- [Excerpted text]:
* * *

# Can the Cosmic Neutrino Background be detected from a lab moving near the speed of light?

If I've understood it correctly, the energy of an object depends on the reference frame, so when you accelerate, the CMB and CNB appear to gain energy (relative to your rest frame).

So if you are inside a lab that moves at 99.999% of the speed of light, will the CNB (Cosmic Neutrino Background) gain enough energy to be detectable?

• Acronym guessing is no fun...what are CMB and CNB? – ACuriousMind Apr 20 '15 at 17:51
• Edited. Cosmic Microwave Background and Cosmic Neutrino Background. – sashoalm Apr 20 '15 at 18:07
• Often the CNB is abbreviated as C$\nu$B. – Kyle Kanos Apr 20 '15 at 23:21

## 1 Answer

I think the answer has to be yes, it would be much easier to detect the cosmic neutrino background if you could arrange for your laboratory to be travelling at close to the speed of light in the local, co-moving reference frame defined by the cosmic microwave background.

The current energies of neutrinos in the cooled cosmic neutrino background are expected to be of order $10^{-4}$ to $10^{-3}$ eV (depending a little bit on what the neutrino masses are) and are almost certainly moving at a small fraction of the speed of light.

* * *

- [Brief 1]: In the cosmic neutrino background thread, what energies are expected for neutrinos in the cooled cosmic neutrino background today?
- [Brief 2]: Repeat the passage of the cosmic neutrino background thread from "If I've understood" to "your rest frame)." word for word.

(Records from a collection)

* * *

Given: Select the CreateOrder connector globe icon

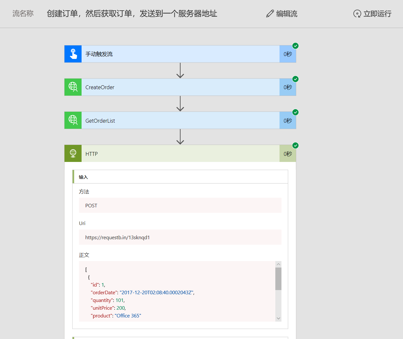Looking at the screenshot, I should click(x=73, y=87).
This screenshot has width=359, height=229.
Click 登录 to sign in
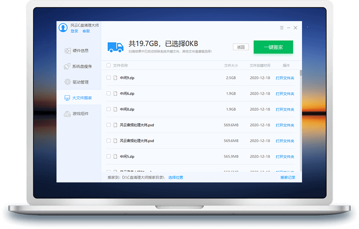[x=74, y=31]
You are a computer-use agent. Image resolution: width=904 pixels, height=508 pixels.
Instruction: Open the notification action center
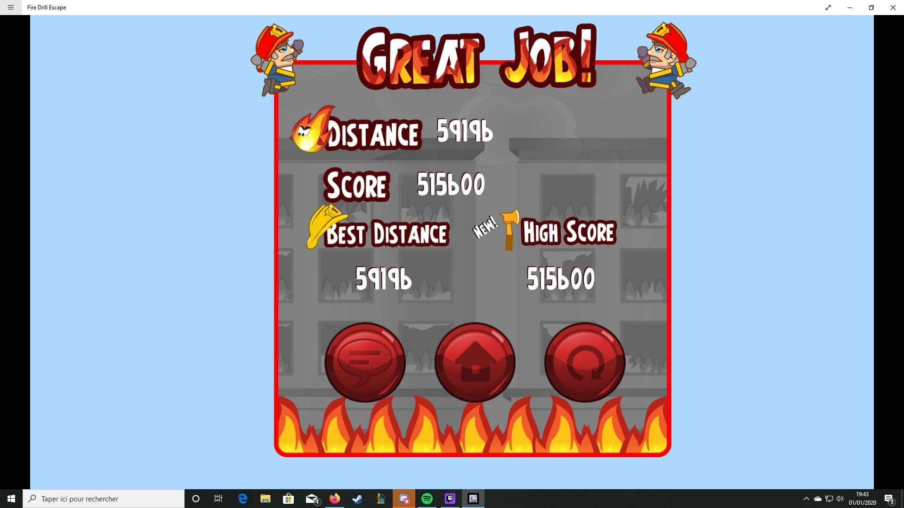point(889,499)
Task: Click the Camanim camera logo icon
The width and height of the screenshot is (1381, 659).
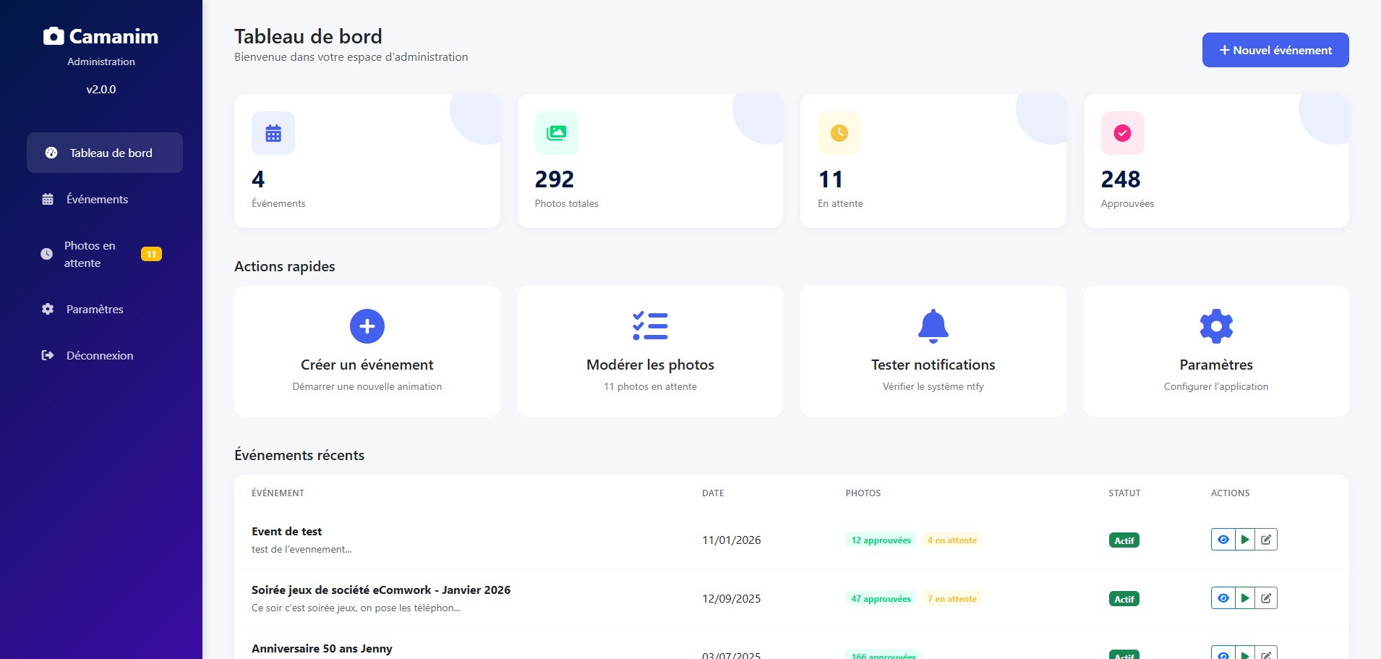Action: pyautogui.click(x=54, y=36)
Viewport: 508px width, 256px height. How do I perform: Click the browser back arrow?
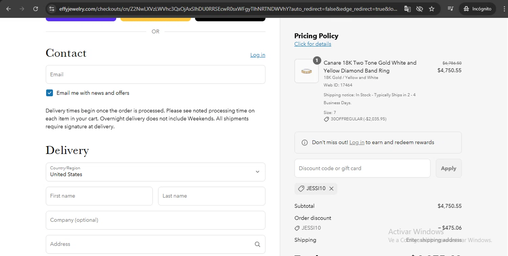[8, 9]
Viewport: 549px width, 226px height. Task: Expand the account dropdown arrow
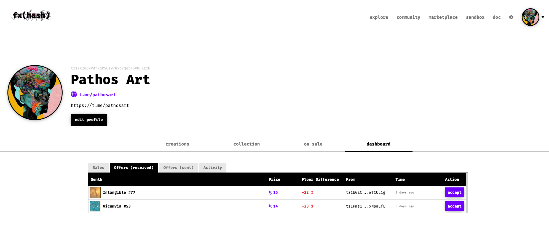[543, 17]
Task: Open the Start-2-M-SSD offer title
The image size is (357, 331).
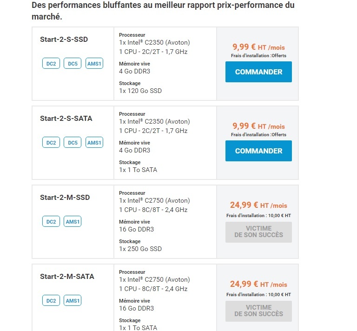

* * *

- [Worked solution 1]: Of order 10^-4 to 10^-3 eV, depending a little on the neutrino masses.

- [Worked solution 2]:
If I've understood it correctly, the energy of an object depends on the reference frame, so when you accelerate, the CMB and CNB appear to gain energy (relative to your rest frame).